Antisemitismusbeauftragter für Lehrer-Pflichtbesuche in Gedenkstätten

Vor 80 Jahren versammelten sich führende Funktionäre des NS-Staates am Berliner Wannsee zu einer Besprechung über die Organisation des Massenmords an den Juden. Dieser Jahrestag löst eine erneute Debatte über Pflichtbesuche in Gedenkstätten aus.

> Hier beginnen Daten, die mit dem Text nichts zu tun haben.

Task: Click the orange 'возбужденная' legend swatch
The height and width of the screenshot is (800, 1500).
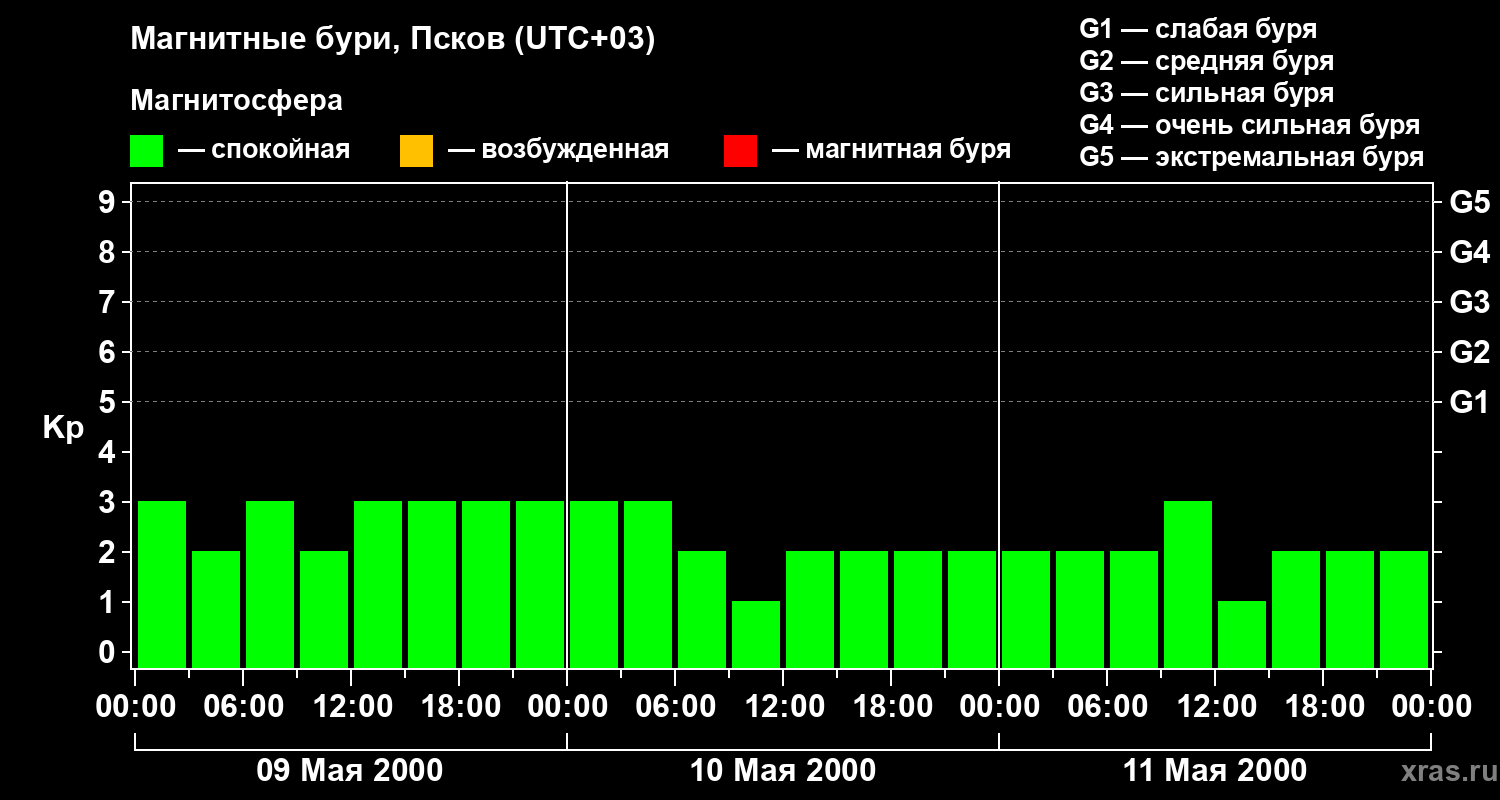Action: (x=416, y=151)
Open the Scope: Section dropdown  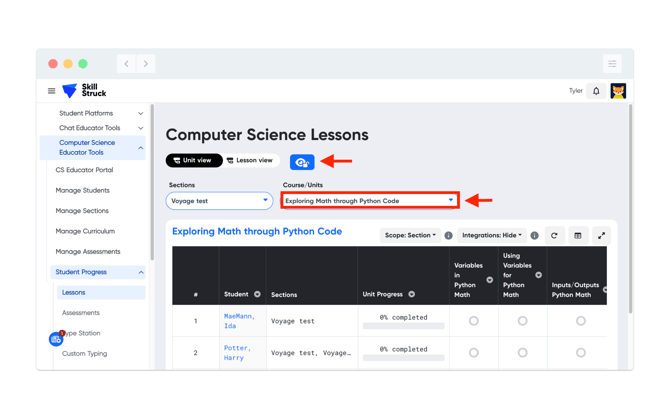(x=410, y=235)
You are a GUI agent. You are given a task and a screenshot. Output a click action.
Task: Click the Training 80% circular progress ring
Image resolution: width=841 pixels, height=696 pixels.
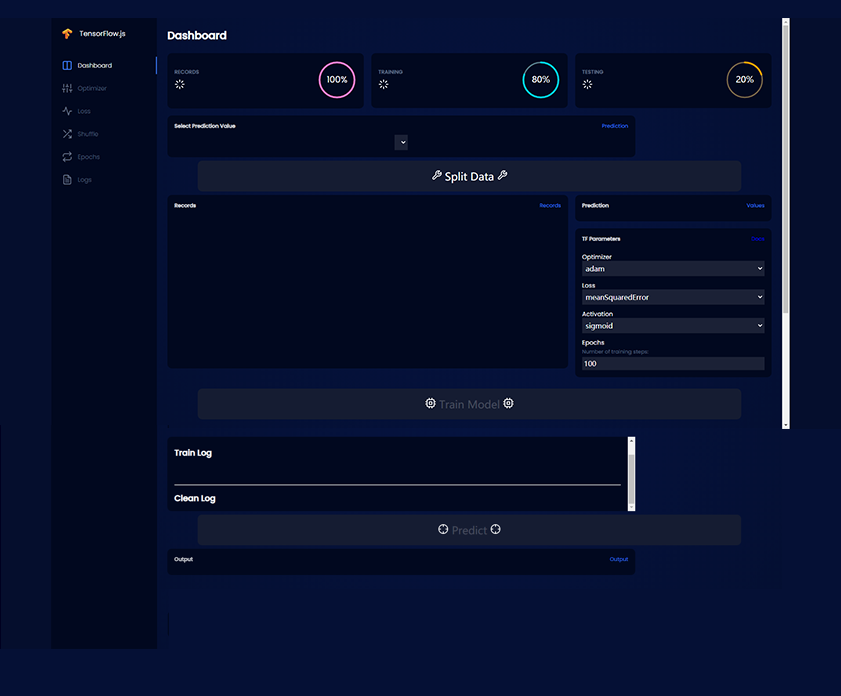[541, 80]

Freitag, 21.01.2022, 5:21 Uhr|zuletzt aktualisiert: Donnerstag, 20.01.2022, 15:21 Uhr Lesedauer: 2 Minuten  |  

Zum 80. Jahrestag der Wannsee-Konferenz hat der Antisemitismusbeauftragte der Bundesregierung, Felix Klein, Pflichtbesuche für angehende Lehrer und Lehrerinnen in KZ-Gedenkstätten gefordert. „Mir fehlt das Verständnis dafür, dass es in Deutschland nach wie vor möglich ist, ein Lehramtsstudium ohne jeden Berührungspunkt mit der Schoah abschließen zu können“, sagte Klein den Zeitungen der Funke Mediengruppe. Schüler könnten die heutige Gesellschaft nur verstehen, wenn ihnen die deutsche Geschichte bewusst sei. Historiker warnen hingegen vor „Zwangsbesuchen“ in Gedenkstätten und einem ritualisierten Erinnern an die NS-Verbrechen. Die Auseinandersetzung junger Menschen mit der NS-Zeit müsse freiwillig erfolgen.

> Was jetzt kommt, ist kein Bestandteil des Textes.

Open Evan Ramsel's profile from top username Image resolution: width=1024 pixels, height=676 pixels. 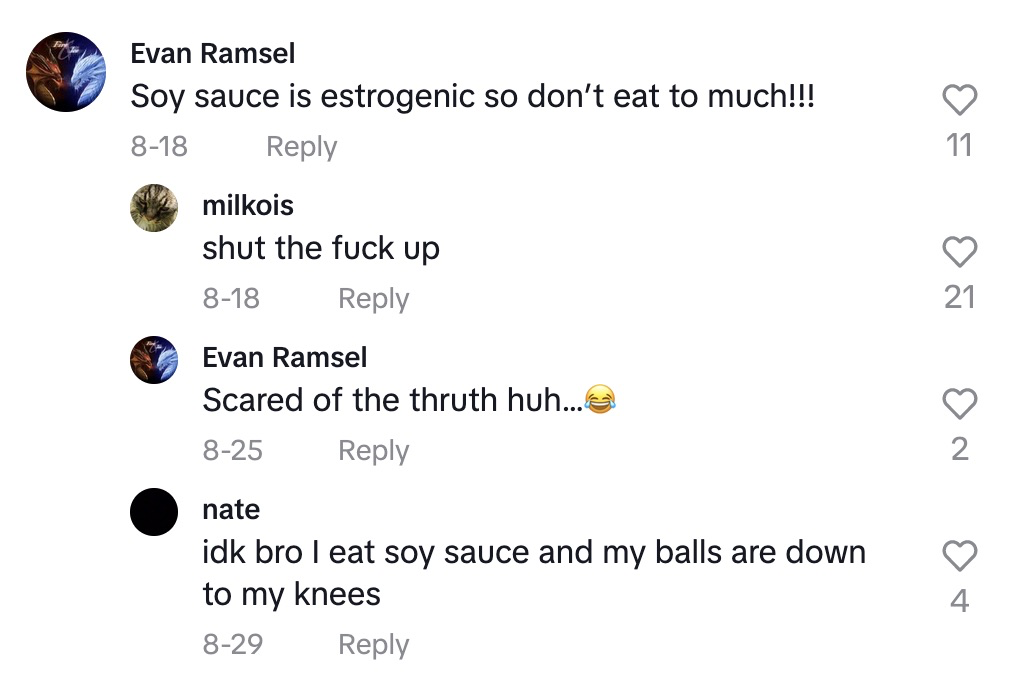pyautogui.click(x=212, y=53)
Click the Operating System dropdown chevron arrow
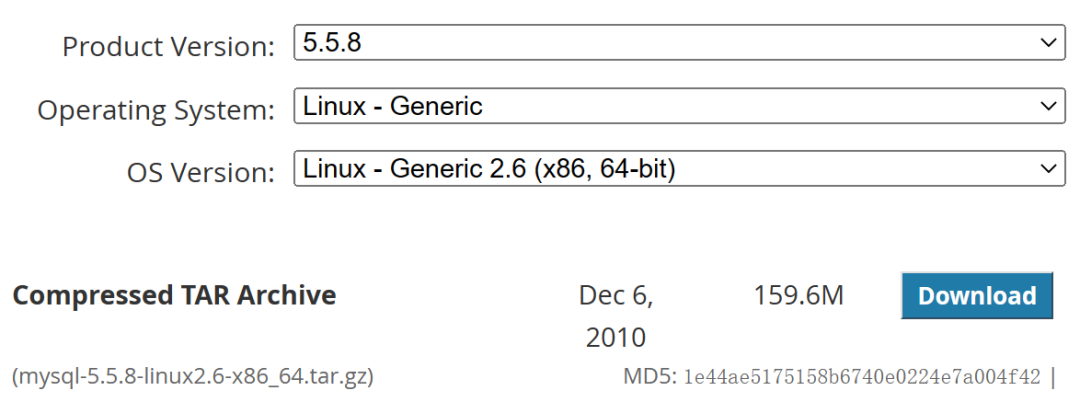Screen dimensions: 1080x402 1048,106
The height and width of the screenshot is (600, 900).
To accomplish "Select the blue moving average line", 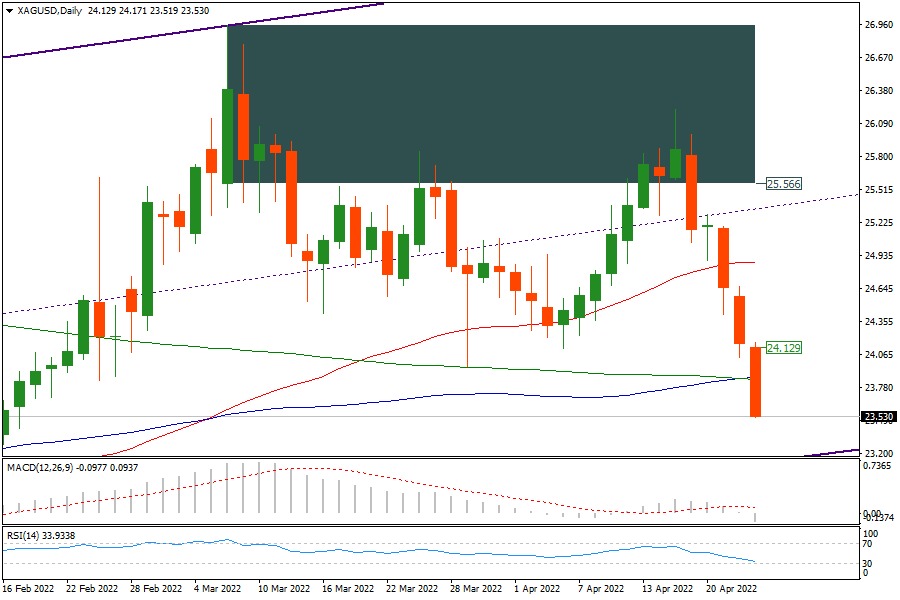I will pos(300,407).
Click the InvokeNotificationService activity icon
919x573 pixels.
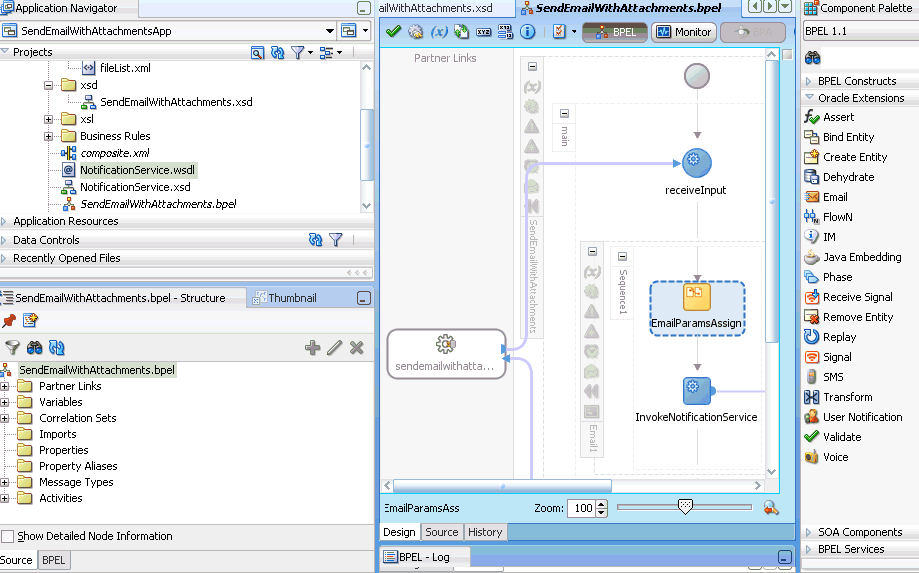pos(696,391)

Auf der Wannsee-Konferenz am 20. Januar 1942 plante die NS-Führung die Aufgabenverteilung für den systematischen Völkermord an den Juden. Zu der Besprechung in der Berliner Villa mit Seeblick trafen sich dazu 15 NS-Parteigrößen, Ministerialbeamte und die Spitzen des Polizei- und Sicherheitsapparates.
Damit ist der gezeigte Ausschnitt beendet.